Contemporary Advertising


By Mark Land, MS, RAC-US, AAHP President

It is not an exaggeration to say that advertising has evolved delivery, scale, and targeting exponentially with the emergence of digitally enabled content. Modern advertisers are better equipped to deliver content to prospective customers with pinpoint accuracy, frequency, and intrigue like never before. One of the things that makes advertising so much more intriguing is that today it is delivered often by people like you and me. Influencers are ubiquitous in advertising today. All of this being said, it can be tricky to know and follow the modern rules for advertising. Below are some basics.

The general principles of advertising law apply to online advertising, but new issues arise almost as fast as technology develops. Most recently, new issues have arisen concerning space-constrained screens and social media platforms.

  1. Advertising must be truthful and not misleading.
  2. Advertisers must have evidence to back up their claims (“substantiation”).
  3. Advertisements cannot be unfair.
  4. Spokespeople including influencers may not make claims in advertising not made in product labeling.
  5. Spokespeople must be users of the product and express their honest opinions.
  6. Disclosures, if used, in advertising must be proximate to the triggering claim.

In short, deception in any form is not allowed. Digital deception is an increasing problem. Marketers may be tempted to follow the lead of ruthless digital pirates.
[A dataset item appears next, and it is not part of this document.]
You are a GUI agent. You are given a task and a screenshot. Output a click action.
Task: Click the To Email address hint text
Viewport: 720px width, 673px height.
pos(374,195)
Recently the Federal Trade Commission (FTC) published a press release explaining1:

As digital deception grows in sophistication, some companies are wrongly citing the guides to justify practices that mislead consumers online. For example, firms have claimed that they can avoid liability under the FTC Act by burying disclosures behind hyperlinks, a practice that can expose consumers to financial fraud, intrusive surveillance, and other harms.

“We know that some companies are wrongly citing our current guides to justify dark patterns and other forms of digital deception,” said Samuel Levine, Director of the FTC’s Bureau of Consumer Protection. “We are looking to update the guides to make clear that online tricks and traps will not be tolerated, and we look forward to hearing from the public on this initiative.”

FTC recently published its Health Products Compliance Guidance,2 which will be the subject of an upcoming AAHP newsletter article.

As a rule, always consult a qualified expert when making advertising decisions.


1.   United States Federal Trade Commission. “FTC Looks to Modernize Its Guidance on Preventing Digital Deception.” June 3, 2022.

2.   United States Federal Trade Commission. “Health Products Compliance Guidance.” December 2022.